- [Required action] From the records that follow, copy every line in which "blue" appears.

- [Supplied material]
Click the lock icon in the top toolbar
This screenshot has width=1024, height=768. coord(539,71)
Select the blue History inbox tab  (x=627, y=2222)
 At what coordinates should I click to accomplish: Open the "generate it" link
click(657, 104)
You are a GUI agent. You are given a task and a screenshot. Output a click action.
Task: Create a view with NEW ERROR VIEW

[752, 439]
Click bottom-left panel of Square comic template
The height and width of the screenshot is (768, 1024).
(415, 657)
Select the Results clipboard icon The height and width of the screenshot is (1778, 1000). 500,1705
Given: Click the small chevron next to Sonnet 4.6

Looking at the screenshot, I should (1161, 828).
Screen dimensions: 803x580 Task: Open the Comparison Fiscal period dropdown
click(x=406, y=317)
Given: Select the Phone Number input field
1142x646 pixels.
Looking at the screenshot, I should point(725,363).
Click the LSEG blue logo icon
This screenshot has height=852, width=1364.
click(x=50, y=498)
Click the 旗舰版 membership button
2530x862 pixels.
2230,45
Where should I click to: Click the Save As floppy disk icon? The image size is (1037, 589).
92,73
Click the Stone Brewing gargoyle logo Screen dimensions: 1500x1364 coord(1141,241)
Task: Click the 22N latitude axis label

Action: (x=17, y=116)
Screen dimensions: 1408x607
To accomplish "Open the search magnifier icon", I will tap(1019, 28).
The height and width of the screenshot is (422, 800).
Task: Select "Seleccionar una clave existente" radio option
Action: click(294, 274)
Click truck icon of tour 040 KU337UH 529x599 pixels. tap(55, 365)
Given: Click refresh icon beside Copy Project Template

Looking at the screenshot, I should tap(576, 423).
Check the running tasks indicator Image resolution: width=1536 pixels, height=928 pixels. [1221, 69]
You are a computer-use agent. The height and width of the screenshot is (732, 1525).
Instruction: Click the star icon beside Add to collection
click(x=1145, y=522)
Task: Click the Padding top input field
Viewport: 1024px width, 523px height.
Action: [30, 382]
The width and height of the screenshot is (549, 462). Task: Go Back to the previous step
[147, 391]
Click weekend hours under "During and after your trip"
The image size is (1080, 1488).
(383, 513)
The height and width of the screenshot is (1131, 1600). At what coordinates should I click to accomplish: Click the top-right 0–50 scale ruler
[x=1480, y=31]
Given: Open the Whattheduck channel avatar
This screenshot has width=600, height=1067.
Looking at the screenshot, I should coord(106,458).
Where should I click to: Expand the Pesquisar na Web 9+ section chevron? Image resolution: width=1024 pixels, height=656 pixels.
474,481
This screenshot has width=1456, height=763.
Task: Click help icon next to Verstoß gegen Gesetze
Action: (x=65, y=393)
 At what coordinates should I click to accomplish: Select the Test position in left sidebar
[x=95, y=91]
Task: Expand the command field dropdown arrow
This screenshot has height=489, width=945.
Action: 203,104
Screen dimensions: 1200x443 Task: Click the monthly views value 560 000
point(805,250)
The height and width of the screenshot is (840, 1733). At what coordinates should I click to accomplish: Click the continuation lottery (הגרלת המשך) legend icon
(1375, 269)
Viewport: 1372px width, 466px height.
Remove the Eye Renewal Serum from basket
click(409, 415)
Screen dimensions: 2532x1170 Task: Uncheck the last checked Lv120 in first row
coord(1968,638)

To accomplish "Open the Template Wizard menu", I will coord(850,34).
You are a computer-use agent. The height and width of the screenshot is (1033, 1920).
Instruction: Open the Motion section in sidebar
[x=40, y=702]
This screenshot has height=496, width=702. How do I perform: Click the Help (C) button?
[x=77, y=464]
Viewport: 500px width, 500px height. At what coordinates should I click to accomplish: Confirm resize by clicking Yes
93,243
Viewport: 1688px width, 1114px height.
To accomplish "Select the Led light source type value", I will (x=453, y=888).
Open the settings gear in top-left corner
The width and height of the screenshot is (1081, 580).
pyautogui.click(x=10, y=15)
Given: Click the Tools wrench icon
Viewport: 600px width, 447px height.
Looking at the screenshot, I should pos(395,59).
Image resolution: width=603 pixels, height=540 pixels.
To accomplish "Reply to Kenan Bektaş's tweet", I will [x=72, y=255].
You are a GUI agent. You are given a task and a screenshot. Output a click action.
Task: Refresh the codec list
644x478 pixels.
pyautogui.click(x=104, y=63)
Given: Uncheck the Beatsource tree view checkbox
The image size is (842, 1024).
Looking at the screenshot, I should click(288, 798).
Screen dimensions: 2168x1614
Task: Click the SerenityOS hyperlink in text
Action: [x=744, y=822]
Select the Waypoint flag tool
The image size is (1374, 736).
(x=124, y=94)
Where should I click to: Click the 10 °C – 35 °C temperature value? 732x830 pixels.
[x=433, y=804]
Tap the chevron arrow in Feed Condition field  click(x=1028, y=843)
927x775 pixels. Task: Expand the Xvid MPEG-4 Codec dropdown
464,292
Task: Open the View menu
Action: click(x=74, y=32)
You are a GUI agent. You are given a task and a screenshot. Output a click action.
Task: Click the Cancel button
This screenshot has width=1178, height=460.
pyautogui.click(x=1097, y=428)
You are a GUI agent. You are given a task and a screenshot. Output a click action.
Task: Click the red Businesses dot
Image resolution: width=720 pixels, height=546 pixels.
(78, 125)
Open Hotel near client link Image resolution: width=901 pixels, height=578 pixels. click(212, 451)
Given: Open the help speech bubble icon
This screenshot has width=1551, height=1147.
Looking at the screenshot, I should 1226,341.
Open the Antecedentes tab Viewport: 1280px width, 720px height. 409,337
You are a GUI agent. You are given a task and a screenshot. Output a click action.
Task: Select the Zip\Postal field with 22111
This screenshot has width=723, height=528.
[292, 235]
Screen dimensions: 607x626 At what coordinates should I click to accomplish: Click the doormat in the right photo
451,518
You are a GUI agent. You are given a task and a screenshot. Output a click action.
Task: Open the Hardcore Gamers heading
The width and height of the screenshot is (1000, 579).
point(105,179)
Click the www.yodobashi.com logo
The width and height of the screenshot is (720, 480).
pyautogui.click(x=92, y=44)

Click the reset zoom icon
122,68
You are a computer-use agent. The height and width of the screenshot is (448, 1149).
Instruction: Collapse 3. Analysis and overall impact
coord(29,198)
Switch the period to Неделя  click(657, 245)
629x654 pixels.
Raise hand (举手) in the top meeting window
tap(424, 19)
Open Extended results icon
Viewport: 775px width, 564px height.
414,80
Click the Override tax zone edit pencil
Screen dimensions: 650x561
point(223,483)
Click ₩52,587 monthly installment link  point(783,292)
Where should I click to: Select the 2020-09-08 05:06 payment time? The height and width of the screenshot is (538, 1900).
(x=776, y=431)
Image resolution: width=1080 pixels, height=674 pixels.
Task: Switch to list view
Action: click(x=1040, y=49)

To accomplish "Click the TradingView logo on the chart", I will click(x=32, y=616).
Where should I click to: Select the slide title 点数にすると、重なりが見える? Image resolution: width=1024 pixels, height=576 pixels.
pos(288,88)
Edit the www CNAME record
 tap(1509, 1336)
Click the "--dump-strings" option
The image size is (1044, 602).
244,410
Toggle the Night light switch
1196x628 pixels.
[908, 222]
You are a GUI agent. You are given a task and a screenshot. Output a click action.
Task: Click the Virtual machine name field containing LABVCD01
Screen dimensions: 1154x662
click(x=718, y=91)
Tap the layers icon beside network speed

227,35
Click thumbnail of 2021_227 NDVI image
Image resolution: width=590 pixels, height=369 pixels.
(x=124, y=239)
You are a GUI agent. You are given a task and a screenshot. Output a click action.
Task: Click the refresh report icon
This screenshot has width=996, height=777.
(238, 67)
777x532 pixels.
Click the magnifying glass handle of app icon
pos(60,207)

- [Answer section]
Select the blue History inbox tab  (x=627, y=2222)
Click the LSEG blue logo icon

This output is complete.